**SUPPLIED RECORDS:**

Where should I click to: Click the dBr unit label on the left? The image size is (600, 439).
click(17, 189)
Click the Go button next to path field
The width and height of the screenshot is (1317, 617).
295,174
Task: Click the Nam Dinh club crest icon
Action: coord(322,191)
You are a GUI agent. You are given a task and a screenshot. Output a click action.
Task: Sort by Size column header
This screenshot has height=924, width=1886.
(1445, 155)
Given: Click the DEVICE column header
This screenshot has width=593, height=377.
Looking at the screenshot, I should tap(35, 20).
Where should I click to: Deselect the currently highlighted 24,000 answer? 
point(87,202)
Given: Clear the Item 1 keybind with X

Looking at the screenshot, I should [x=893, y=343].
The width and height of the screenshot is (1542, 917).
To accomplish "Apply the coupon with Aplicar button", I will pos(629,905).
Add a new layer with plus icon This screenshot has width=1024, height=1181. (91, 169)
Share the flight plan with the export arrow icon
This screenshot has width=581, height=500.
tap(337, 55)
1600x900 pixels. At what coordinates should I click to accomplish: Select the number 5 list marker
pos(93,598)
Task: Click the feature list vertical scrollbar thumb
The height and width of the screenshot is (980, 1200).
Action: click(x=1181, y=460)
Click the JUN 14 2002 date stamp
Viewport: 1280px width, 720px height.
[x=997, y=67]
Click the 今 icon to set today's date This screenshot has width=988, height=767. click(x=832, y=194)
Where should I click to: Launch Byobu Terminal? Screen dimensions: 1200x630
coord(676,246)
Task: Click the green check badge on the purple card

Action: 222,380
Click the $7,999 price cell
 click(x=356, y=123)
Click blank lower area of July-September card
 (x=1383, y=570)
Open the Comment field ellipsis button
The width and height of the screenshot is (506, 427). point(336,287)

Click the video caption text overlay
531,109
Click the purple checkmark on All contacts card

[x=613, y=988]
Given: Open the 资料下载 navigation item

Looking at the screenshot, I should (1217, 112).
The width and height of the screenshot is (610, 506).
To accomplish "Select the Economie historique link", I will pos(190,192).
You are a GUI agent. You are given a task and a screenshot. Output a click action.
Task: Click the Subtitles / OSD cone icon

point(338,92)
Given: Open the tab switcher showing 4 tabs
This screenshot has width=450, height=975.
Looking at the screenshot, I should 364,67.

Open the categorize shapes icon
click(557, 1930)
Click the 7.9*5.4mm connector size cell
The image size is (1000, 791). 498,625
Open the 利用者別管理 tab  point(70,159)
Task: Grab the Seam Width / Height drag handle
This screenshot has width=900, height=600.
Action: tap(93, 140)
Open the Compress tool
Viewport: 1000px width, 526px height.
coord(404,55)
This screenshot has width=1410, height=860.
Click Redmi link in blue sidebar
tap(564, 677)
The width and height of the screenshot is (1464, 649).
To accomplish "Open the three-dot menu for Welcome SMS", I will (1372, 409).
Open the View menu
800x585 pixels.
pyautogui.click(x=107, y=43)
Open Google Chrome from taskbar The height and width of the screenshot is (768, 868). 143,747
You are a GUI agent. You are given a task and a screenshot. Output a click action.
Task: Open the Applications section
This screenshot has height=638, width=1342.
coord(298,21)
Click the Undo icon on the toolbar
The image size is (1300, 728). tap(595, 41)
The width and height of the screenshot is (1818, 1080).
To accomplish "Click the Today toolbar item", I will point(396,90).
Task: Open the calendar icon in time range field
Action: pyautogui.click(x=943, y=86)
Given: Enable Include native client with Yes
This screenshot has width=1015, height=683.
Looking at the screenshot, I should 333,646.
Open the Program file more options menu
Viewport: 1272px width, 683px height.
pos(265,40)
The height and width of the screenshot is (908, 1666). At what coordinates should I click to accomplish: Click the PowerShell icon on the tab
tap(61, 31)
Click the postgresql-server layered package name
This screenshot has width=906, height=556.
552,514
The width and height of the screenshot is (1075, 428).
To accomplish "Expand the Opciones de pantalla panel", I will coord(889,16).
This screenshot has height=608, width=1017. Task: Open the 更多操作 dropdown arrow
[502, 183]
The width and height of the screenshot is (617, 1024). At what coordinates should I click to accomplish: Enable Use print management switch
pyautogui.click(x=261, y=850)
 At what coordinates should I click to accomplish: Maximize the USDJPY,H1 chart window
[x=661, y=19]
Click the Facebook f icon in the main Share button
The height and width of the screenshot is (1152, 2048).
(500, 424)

**DESCRIPTION OF THE TASK:** Search the records above for the string "column" and copy each line that holds it.

**RESPONSE AREA:**
Task: Sort by Size column header
Given: Click the DEVICE column header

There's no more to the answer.